(Task instructions):
Filter the records below for the word "computer". Copy each line that holds it.

** Exercise material follows **

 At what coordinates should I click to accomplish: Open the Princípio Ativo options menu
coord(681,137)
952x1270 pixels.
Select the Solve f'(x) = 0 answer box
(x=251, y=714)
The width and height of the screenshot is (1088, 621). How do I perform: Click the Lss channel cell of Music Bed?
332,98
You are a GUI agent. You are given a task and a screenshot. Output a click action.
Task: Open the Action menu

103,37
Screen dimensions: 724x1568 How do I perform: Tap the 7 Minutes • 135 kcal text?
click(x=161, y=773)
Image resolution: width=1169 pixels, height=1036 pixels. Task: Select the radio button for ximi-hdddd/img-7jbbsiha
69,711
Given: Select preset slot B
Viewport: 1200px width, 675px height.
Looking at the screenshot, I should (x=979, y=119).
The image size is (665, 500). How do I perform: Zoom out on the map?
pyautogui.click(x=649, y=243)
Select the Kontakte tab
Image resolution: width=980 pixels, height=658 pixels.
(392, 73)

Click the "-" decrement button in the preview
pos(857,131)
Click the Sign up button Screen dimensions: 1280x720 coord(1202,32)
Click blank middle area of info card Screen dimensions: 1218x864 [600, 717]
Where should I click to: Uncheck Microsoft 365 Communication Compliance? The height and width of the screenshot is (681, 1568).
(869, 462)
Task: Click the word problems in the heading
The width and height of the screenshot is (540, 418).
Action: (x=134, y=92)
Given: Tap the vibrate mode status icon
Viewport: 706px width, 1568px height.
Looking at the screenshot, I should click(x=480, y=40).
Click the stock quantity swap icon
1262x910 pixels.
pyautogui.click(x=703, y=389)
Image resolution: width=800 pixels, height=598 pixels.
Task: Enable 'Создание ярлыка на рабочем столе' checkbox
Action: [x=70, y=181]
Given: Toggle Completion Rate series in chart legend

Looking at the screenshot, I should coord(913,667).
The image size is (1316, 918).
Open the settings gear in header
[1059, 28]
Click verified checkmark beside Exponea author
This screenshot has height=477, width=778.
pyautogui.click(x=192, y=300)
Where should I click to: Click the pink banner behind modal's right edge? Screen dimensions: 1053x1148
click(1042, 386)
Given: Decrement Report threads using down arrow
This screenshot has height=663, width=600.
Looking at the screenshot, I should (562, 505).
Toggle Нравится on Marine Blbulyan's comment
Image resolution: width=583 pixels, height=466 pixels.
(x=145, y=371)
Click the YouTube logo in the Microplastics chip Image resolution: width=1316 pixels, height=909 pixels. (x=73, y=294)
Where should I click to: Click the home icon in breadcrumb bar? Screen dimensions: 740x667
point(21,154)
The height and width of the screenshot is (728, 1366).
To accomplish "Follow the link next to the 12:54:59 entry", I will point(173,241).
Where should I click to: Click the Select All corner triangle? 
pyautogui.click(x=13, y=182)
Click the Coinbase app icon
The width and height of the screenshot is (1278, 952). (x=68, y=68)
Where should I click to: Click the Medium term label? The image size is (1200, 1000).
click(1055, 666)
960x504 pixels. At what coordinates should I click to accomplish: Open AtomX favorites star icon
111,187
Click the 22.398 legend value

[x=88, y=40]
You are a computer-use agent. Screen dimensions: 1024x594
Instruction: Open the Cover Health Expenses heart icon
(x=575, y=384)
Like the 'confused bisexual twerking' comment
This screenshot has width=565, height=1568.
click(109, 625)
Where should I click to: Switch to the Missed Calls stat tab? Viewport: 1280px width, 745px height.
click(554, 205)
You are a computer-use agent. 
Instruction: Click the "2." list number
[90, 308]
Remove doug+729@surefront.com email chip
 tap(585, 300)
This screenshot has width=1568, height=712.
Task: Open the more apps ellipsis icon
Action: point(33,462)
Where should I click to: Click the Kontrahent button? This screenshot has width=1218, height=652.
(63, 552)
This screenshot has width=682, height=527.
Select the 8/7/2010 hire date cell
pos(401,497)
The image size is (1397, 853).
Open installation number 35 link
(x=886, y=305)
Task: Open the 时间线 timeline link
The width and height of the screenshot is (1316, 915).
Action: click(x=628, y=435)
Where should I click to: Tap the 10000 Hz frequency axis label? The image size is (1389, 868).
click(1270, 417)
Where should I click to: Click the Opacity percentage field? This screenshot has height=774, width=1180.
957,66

** End of Exercise material **

(Result of this task):
You are a computer-use agent. Screen dimensions: 1024x594
You are a computer-use agent. 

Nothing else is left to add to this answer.